I’m a complete sucker for open world games, so this looks intriguing. Here’s hoping it’s at least as entertaining as Far Cry 2.
Regarding howard’s initial question: search for a document by hugh hoppe (I think) about clipmaps, it’s another virtual texture variant very close to carmack’s megatexture.
But basically it’s really an abstraction for texture addressing. Instead of the engine considering all the textures and materials as being in various files or produced by various algorithms it considers it all as a gigantic texture, and meshes simply store coordinates to this texture, and file loaders and texture generators are instructed to write to this texture.

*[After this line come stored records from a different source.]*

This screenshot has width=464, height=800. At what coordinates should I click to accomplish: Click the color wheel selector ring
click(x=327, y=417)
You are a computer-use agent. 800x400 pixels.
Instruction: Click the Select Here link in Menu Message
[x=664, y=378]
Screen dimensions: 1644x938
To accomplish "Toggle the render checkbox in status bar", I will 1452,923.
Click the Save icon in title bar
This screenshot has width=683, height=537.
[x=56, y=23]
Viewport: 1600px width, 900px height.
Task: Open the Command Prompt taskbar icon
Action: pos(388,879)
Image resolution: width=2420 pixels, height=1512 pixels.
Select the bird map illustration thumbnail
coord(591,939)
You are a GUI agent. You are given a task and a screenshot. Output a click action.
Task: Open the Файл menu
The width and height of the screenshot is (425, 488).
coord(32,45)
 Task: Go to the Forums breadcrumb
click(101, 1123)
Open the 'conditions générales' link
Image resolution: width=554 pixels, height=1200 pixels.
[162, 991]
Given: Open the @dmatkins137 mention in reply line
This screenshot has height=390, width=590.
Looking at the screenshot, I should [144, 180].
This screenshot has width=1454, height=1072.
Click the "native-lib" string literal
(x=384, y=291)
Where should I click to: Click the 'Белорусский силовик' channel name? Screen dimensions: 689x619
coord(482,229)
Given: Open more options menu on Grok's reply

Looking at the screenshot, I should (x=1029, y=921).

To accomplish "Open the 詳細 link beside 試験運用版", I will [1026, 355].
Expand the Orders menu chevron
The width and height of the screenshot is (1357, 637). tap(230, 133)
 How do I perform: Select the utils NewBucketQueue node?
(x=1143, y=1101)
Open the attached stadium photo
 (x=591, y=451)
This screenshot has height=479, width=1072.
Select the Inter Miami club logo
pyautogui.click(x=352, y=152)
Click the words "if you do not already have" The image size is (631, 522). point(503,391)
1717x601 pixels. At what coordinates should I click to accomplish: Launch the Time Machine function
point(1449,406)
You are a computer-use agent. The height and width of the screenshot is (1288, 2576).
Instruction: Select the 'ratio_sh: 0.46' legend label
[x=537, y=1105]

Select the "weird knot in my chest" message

The trick is, you never need to have a gigantic texture in memory, you’ll never see it whole because your resolution never is as high as the texture’s. when you’re far from it you’ll only see the coarser mipmaps, when you’re close you’ll only see tiny bits of the gigantically detailed mipmaps. So for each level of detail you only keep what you need in memory, and it turns out it’s more reasonably-sized.
Oblivion was awesome? Are you people on acid?
About PC gaming being dead. Good riddance, I say. The part dying right now is the part I couldn’t care less about. Who cares if we stop getting the GoW-ports or whatever other shoddy games-for-kids that are out there. I’m not interested. If I want to play something while not using my brain I’ll fire up a 2D fighter, on my console; or I’ll play a racing game — yes, on my console. But gaming can be so much more, and it continues to be, in other forms. Let the braindead kids have the consoles, and let the rest of us revel in the new golden age of adventures. In the increasingly awesome indie movement. Generally, in games worth playing.
Fuck consoles, I say. Fuck them right in the ass. PC gaming is dead, long live PC gaming!